> [GIVEN EXERCISE] Rewrite all the records below, changing every "Instruction" to "Command" and leaving everything else as it is.

> [MATERIAL PROVIDED]
════

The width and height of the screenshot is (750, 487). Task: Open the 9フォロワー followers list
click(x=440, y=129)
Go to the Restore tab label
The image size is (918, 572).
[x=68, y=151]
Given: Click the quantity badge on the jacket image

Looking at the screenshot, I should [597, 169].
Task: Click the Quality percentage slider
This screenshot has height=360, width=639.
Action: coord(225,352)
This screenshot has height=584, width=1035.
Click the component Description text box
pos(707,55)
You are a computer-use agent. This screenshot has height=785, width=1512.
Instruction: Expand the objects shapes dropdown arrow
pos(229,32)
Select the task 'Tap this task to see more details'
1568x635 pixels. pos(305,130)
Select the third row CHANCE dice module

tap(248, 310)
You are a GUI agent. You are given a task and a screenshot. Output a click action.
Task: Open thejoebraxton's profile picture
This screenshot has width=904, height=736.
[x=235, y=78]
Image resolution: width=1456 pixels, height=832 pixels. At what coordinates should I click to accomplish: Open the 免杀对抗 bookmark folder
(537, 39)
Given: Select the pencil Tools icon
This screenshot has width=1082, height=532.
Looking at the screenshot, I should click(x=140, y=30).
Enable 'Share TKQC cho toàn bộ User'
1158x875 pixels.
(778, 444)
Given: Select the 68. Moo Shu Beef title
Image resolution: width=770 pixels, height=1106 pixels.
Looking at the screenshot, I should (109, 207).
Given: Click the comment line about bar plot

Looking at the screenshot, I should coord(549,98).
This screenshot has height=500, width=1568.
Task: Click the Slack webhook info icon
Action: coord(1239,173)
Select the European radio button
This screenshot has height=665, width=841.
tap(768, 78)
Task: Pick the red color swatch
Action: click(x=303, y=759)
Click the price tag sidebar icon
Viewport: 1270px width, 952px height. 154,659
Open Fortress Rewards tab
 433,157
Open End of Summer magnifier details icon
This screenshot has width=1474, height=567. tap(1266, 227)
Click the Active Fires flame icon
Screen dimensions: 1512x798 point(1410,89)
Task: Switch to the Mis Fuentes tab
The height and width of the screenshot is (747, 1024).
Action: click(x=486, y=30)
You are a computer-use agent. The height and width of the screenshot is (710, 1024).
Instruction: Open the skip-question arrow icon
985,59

════

> [ANSWER BELOW]
The width and height of the screenshot is (750, 487). Task: Open the 9フォロワー followers list
click(x=440, y=129)
Go to the Restore tab label
The image size is (918, 572).
[x=68, y=151]
Given: Click the quantity badge on the jacket image

Looking at the screenshot, I should [597, 169].
Task: Click the Quality percentage slider
This screenshot has height=360, width=639.
Action: coord(225,352)
This screenshot has height=584, width=1035.
Click the component Description text box
pos(707,55)
You are a computer-use agent. This screenshot has height=785, width=1512.
Command: Expand the objects shapes dropdown arrow
pos(229,32)
Select the task 'Tap this task to see more details'
1568x635 pixels. pos(305,130)
Select the third row CHANCE dice module

tap(248, 310)
You are a GUI agent. You are given a task and a screenshot. Output a click action.
Task: Open thejoebraxton's profile picture
This screenshot has width=904, height=736.
[x=235, y=78]
Image resolution: width=1456 pixels, height=832 pixels. At what coordinates should I click to accomplish: Open the 免杀对抗 bookmark folder
(537, 39)
Given: Select the pencil Tools icon
This screenshot has width=1082, height=532.
Looking at the screenshot, I should click(x=140, y=30).
Enable 'Share TKQC cho toàn bộ User'
1158x875 pixels.
(778, 444)
Given: Select the 68. Moo Shu Beef title
Image resolution: width=770 pixels, height=1106 pixels.
Looking at the screenshot, I should (109, 207).
Given: Click the comment line about bar plot

Looking at the screenshot, I should coord(549,98).
This screenshot has height=500, width=1568.
Task: Click the Slack webhook info icon
Action: coord(1239,173)
Select the European radio button
This screenshot has height=665, width=841.
tap(768, 78)
Task: Pick the red color swatch
Action: click(x=303, y=759)
Click the price tag sidebar icon
Viewport: 1270px width, 952px height. 154,659
Open Fortress Rewards tab
 433,157
Open End of Summer magnifier details icon
This screenshot has width=1474, height=567. tap(1266, 227)
Click the Active Fires flame icon
Screen dimensions: 1512x798 point(1410,89)
Task: Switch to the Mis Fuentes tab
The height and width of the screenshot is (747, 1024).
Action: click(x=486, y=30)
You are a computer-use agent. The height and width of the screenshot is (710, 1024).
Command: Open the skip-question arrow icon
985,59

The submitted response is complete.